Bohuš Keler

Personal information
- Full name: Bohuš Keler
- Date of birth: 8 September 1961 (age 63)
- Place of birth: Karviná, Czechoslovakia
- Position(s): Midfielder

Youth career
- 1970–1979: NHKG Karviná
- 1979–1981: Baník Ostrava

Senior career*
- Years: Team / Apps / (Gls)
- 1981–1983: TJ ŽD Bohumín
- 1983–1985: VTJ Tábor
- 1985–1990: FC Vítkovice / 113 / (11)
- 1990–1991: Le Havre AC
- 1991–1993: AS Angoulême
- 1993–1994: FC Vítkovice / 17 / (2)
- 1994–1995: ČSA Karviná
- 1995–1997: FK Krnov

Managerial career
- 1995–1997: FK Krnov
- 1997–1999: FC MSA Dolní Benešov
- 2000–2001: SFC Opava
- 2002: FC MSA Dolní Benešov
- 2002: 1. HFK Olomouc
- 2003: FC Vítkovice
- 2004–2007: FC MSA Dolní Benešov
- 2007–2011: SK Čeladná
- 2011–: MFK Havířov
- 2015–: Tj Řepiště

= Bohuš Keler =

Czech football manager and former player (born 1961)

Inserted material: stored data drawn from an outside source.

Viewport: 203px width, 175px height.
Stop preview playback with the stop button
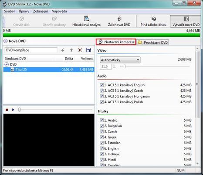pyautogui.click(x=7, y=110)
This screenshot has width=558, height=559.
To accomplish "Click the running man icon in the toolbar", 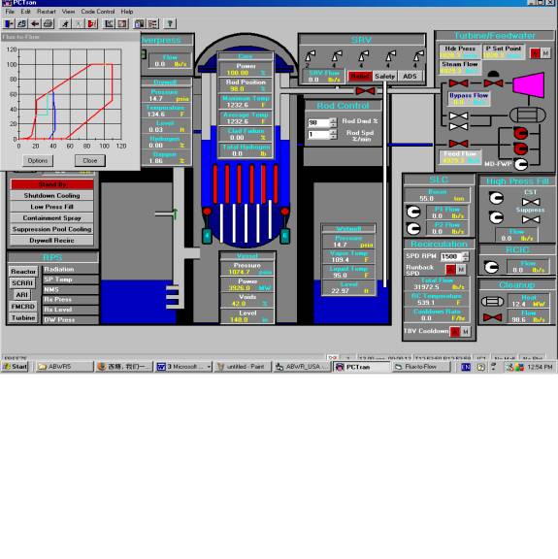I will [65, 24].
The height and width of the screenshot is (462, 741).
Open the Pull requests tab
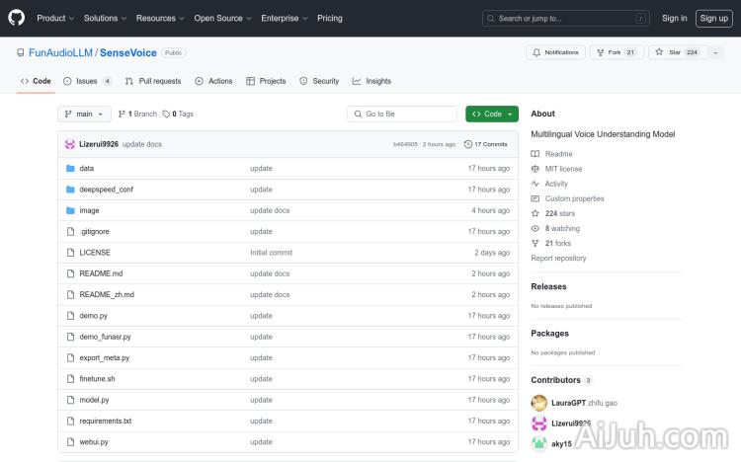[153, 81]
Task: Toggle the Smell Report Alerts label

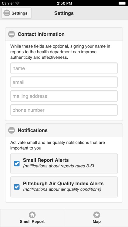Action: click(x=46, y=160)
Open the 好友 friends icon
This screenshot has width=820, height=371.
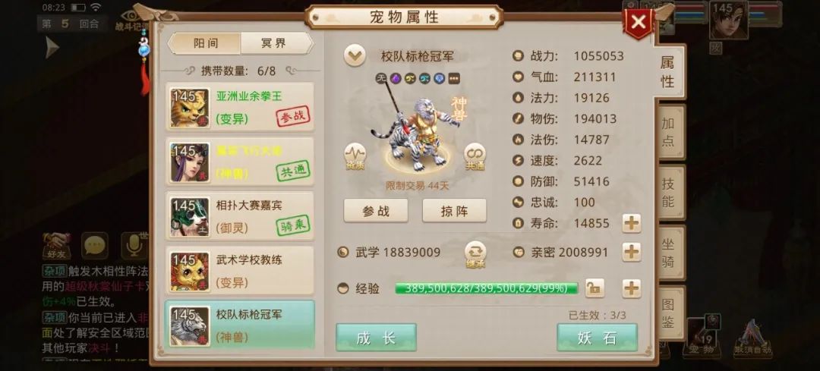tap(56, 246)
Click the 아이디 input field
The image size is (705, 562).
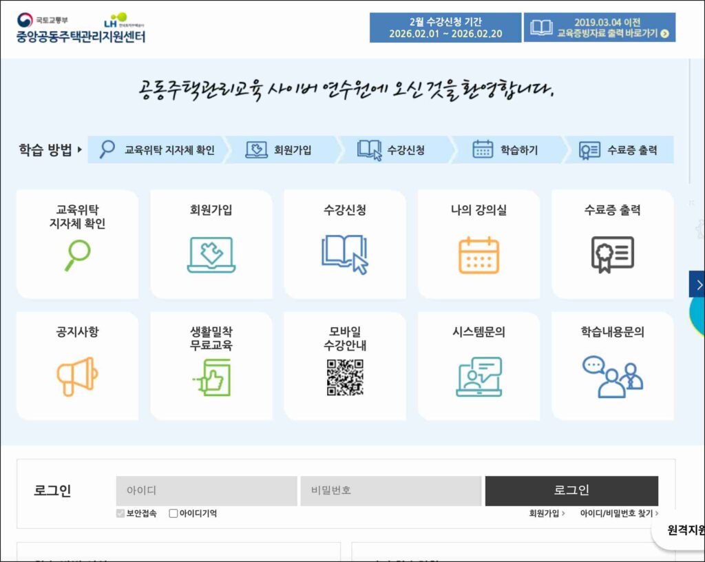pos(207,490)
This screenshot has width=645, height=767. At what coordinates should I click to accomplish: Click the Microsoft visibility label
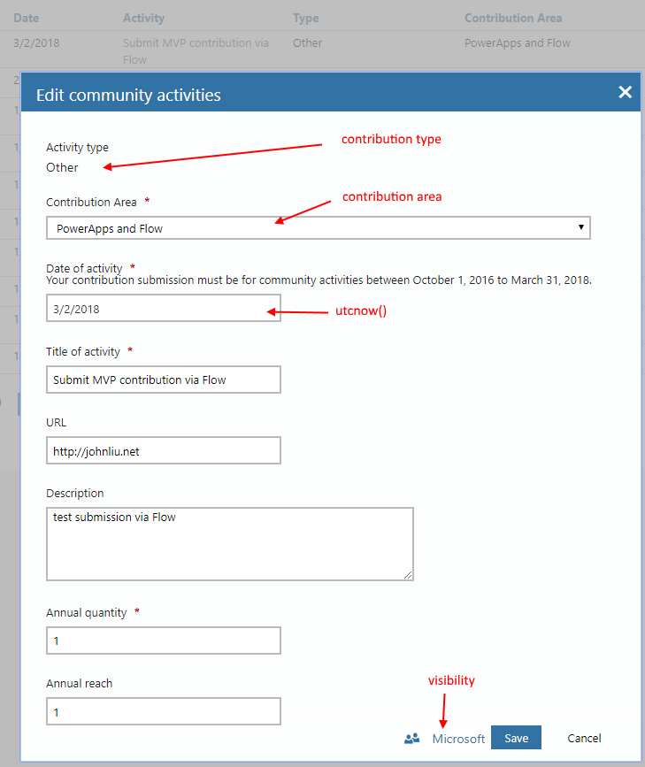pyautogui.click(x=458, y=739)
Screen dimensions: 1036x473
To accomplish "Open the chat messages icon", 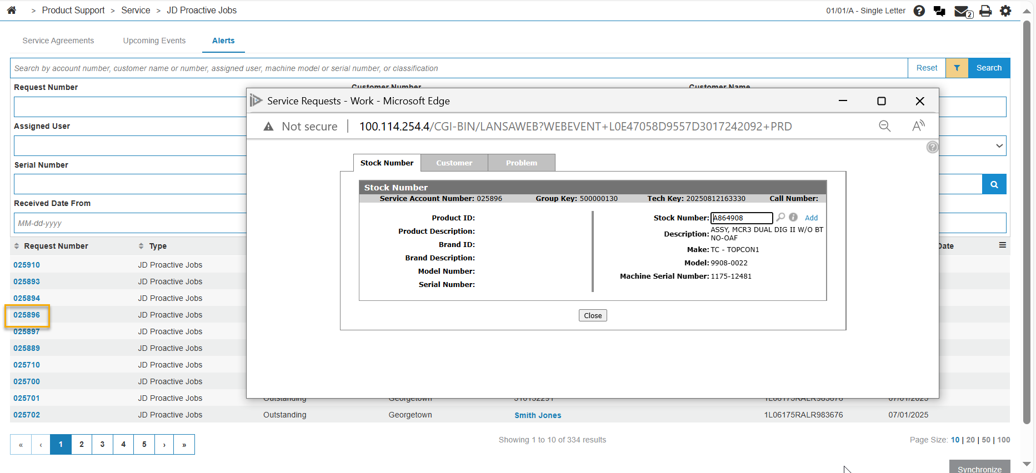I will pyautogui.click(x=939, y=11).
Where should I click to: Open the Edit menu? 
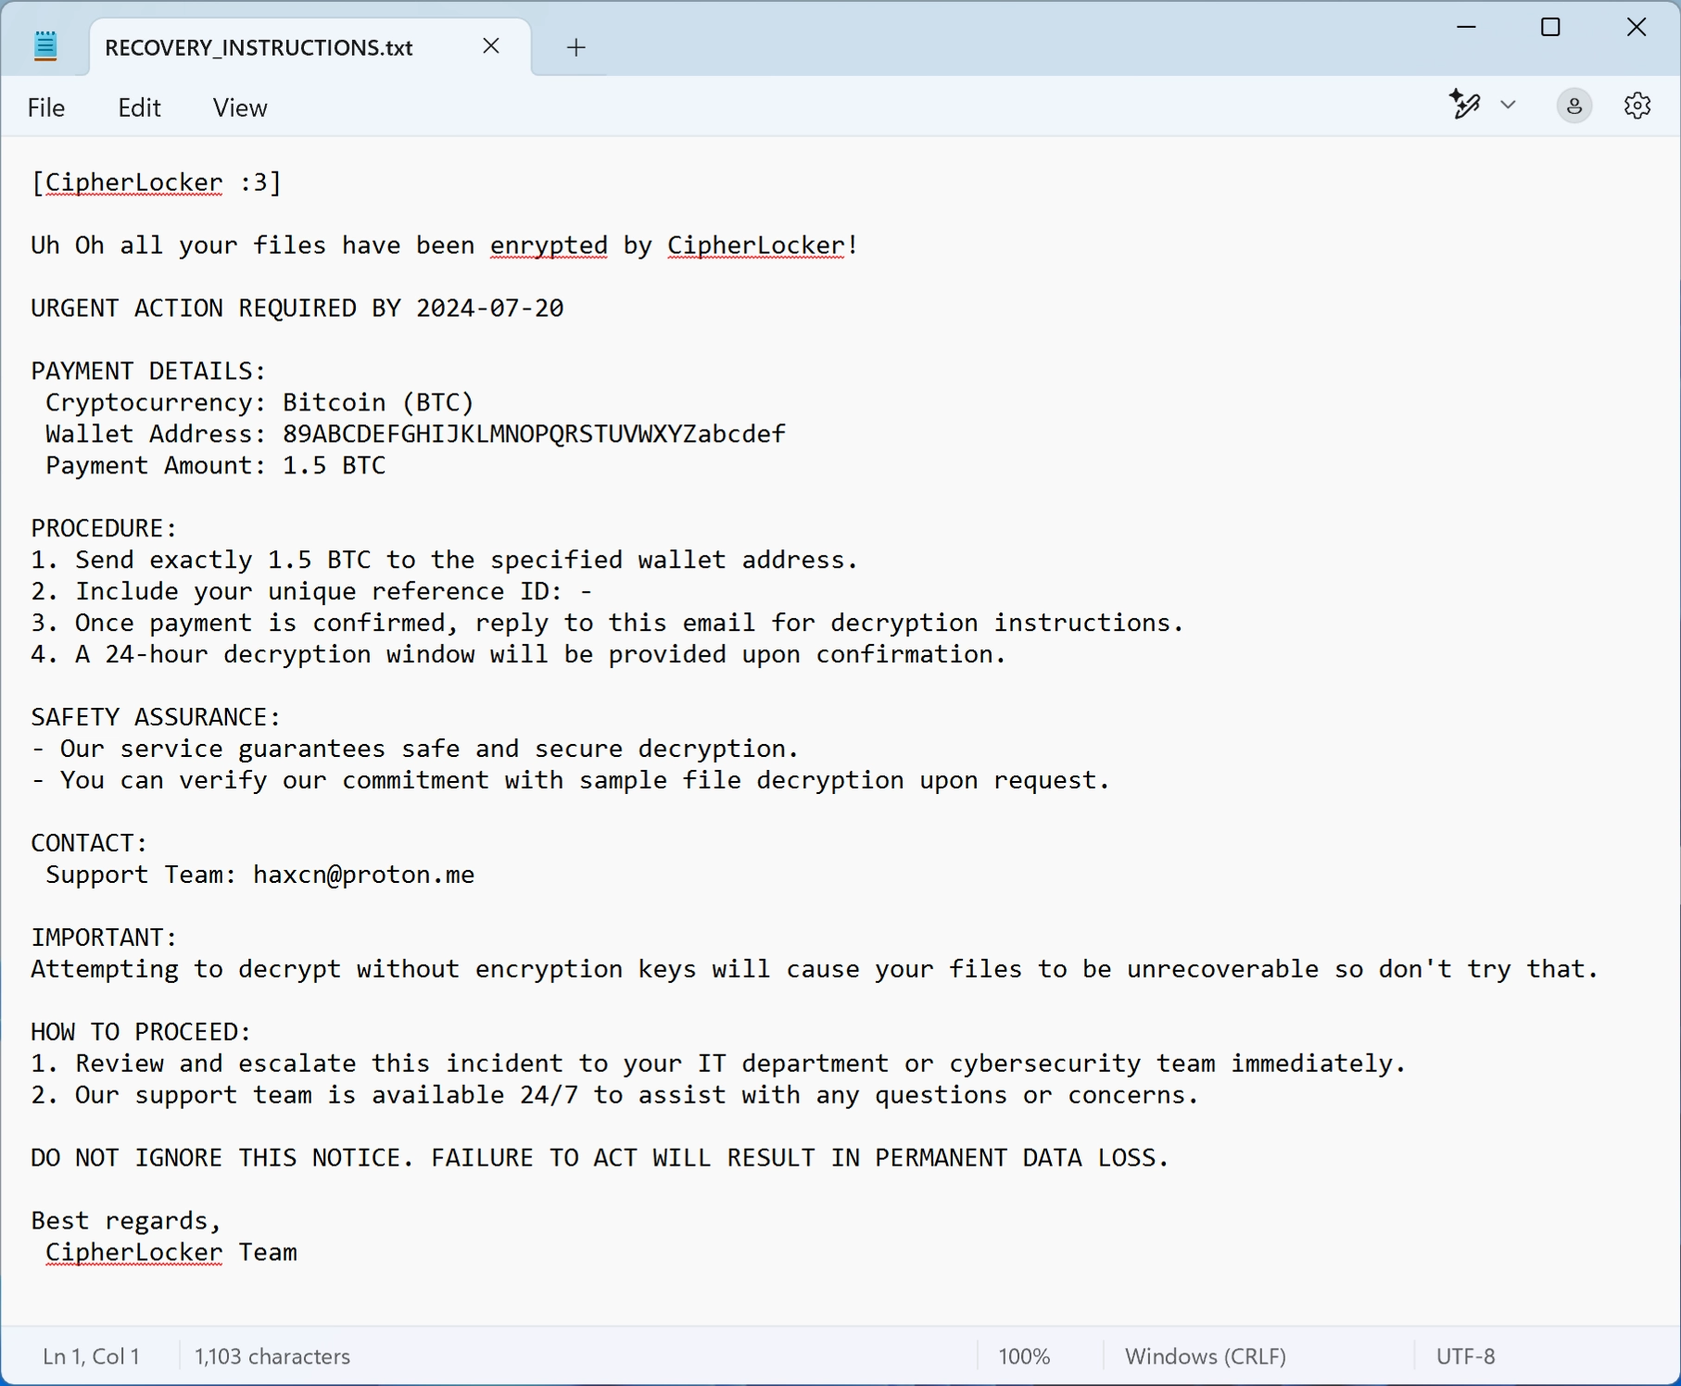tap(139, 107)
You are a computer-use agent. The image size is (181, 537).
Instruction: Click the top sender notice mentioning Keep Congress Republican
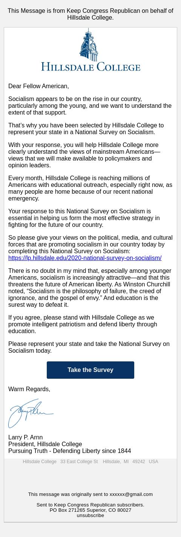pos(91,14)
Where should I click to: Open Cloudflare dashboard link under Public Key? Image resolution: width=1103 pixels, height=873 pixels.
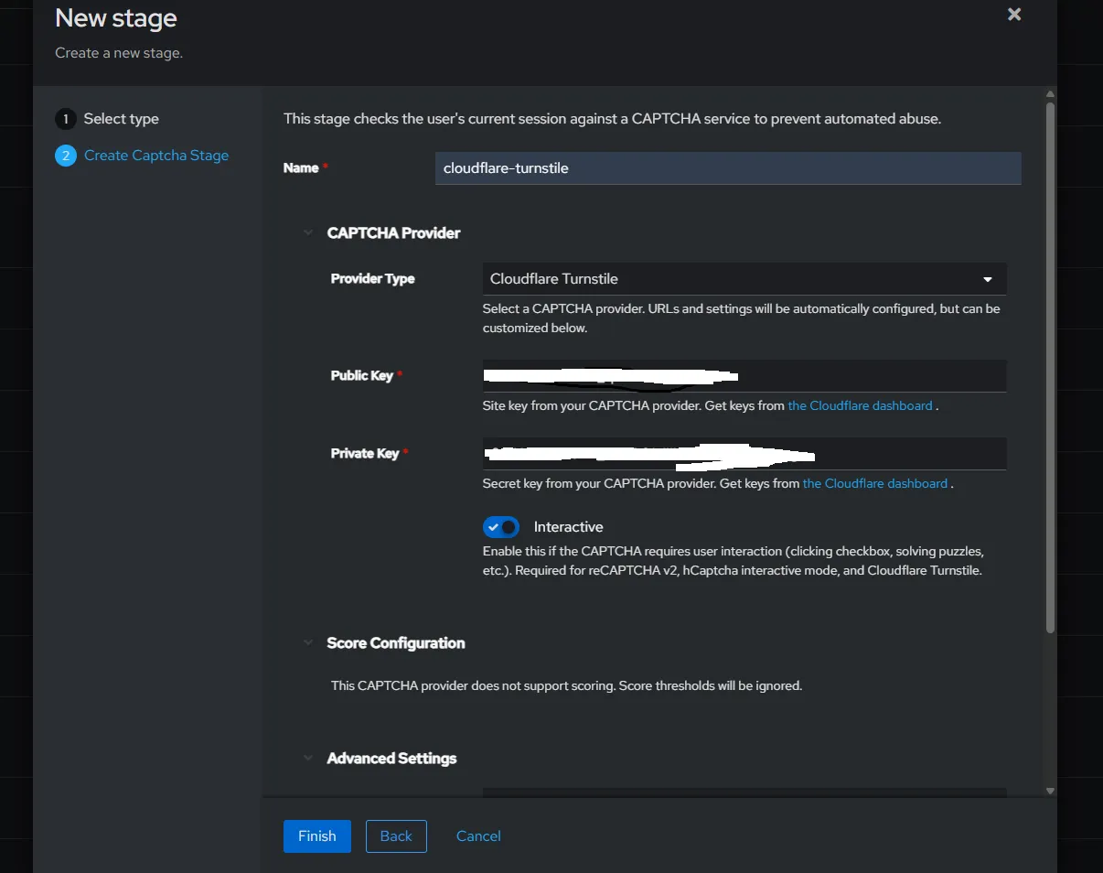860,405
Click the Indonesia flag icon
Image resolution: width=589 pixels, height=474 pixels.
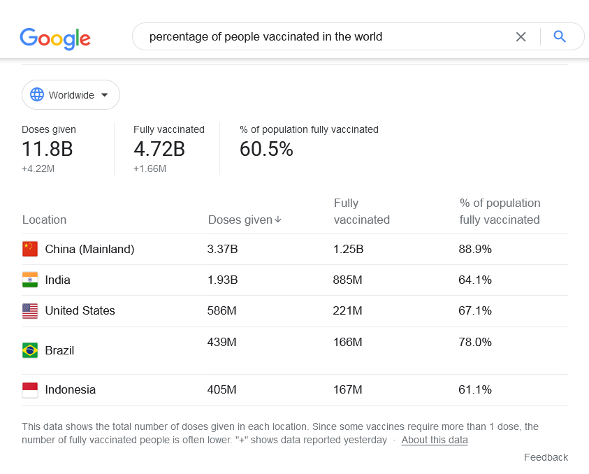click(x=30, y=390)
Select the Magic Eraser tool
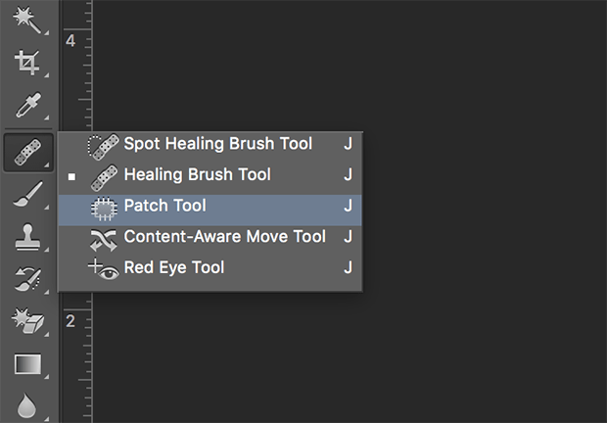The image size is (607, 423). [x=27, y=321]
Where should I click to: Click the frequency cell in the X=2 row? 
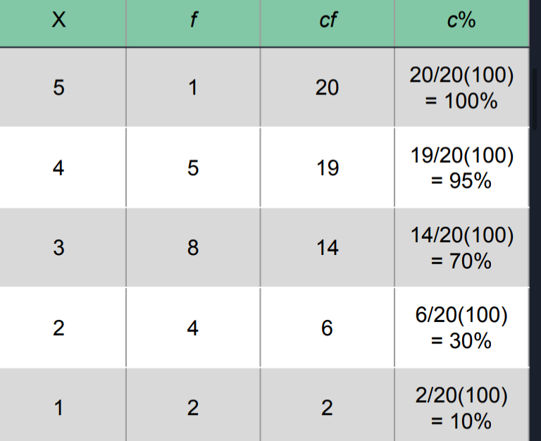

Bohuslav "Bohuš" Keler (born 8 September 1961 in Karviná) is a Czech football manager and former player who played during most of his career for FC Vítkovice.

==Club career==
Keler played in 113 Czechoslovak First League matches for FC Vítkovice. In the 1985/1986 season he won the Czechoslovak First League with Vítkovice. Keler also had a spell with Le Havre AC in French Ligue 2. Keler scored twice in 17 matches during the inaugural season of the Gambrinus liga, where he played for FC Vítkovice.

==Management career==
In 2011, he was announced as the new coach of MFK Havířov.